Again he paused; and this time not even Grumgra ventured a word in dissent.

"You ask me how I came to die?" he questioned, his manner growing constantly more assured. "You remember, do you not, that two hyenas came out of the cave just after I went in?"

A dozen voices grunted a ready affirmative before Ru continued:

"Those two belonged to a great pack, many in number as the men of our tribe. Bad spirits possessed them, and they fell upon me as soon as I went in, and cut and tore me with their sharp teeth. One or two I might have slain, but what could I do against a whole caveful of them? I struck hard with my club, and broke the skull of their chief, a terrible beast as big as a bear. But the others all jumped on me, and soon they were on top of me so thick I could not breathe. I could see their little eyes shining like blood, and hear their big jaws snapping, and feel myself being torn to bits; but there was nothing I could do. The next moment I lay silent and still, and could not move at all; and then I knew that I was dead.

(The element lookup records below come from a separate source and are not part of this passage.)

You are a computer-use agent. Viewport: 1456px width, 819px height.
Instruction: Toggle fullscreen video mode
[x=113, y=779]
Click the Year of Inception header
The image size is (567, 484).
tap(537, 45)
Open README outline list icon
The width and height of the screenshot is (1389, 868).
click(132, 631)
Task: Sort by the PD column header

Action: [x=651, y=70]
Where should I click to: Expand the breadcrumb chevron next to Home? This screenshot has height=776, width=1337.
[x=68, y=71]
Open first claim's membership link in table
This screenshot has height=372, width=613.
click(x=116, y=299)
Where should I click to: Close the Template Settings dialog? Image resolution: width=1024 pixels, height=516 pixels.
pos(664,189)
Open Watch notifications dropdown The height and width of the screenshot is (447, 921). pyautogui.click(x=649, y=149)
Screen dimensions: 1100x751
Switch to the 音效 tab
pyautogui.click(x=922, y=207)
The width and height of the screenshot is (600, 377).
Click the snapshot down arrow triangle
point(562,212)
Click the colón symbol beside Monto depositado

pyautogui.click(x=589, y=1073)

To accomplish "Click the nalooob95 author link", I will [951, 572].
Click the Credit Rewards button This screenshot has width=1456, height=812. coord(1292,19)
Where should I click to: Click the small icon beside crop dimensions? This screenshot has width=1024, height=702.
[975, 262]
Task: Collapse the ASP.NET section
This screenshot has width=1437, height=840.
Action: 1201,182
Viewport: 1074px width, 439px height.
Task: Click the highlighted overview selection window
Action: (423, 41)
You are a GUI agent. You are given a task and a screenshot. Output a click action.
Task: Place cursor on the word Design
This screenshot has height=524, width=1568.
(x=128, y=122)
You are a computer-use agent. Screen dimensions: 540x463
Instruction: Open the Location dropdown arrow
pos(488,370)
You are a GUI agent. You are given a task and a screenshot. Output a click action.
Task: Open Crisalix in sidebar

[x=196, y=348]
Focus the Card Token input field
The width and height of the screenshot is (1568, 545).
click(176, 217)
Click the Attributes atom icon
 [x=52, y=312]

"It is terrible, my people, to be dead, for then everything moves very, very slowly; and the time it takes a stone to drop from the cave wall to the floor seems like the time between two days. And so I saw very much while I lay there and felt the hyenas cut me to pieces. First there came something big and dark, like the shadow of a man, only as high as three men standing one on top of another, and it was the cave-god, and it looked at me, and said: 'This is Ru the Eagle-Hearted. He is a brave man; he has killed the chief of the hyenas. What shall I do to reward him?' And the cave-god seemed to think for a while and then he turned toward me, and said: 'I will make him alive again. That is the best thing I can do for such a brave man.'

"And the next that I knew I was standing on my feet, and all my wounds were gone. Then I felt big hands lifting me, and carrying me through the dark cave, far, far away. And I heard the god's voice in my ear, 'I will take you to another cave, where you will find your people. They are in need of you, for there are bad men about, who eat other men like wolves. For two days you will wander around without food, and after that you will find them. This I will do for you, O Ru the Eagle-Hearted, since you have killed my greatest foe, the chief of the hyenas.'

"And all this was done; and the cave-god left me to myself in the dark, and for two days I wandered without knowing where I was going, until I found you again, my people. That is all I have to tell you."

Ru ceased, and a long, long silence ensued. The people stared at him in fascinated wonder; they seemed stricken mute before the tale they had heard. Not a murmur of doubt stirred amid those shadowy scores; the apish, glowing faces expressed bewilderment and surprise, but not incredulity. Even Grumgra seemed impressed, and had forgotten his growling and his club.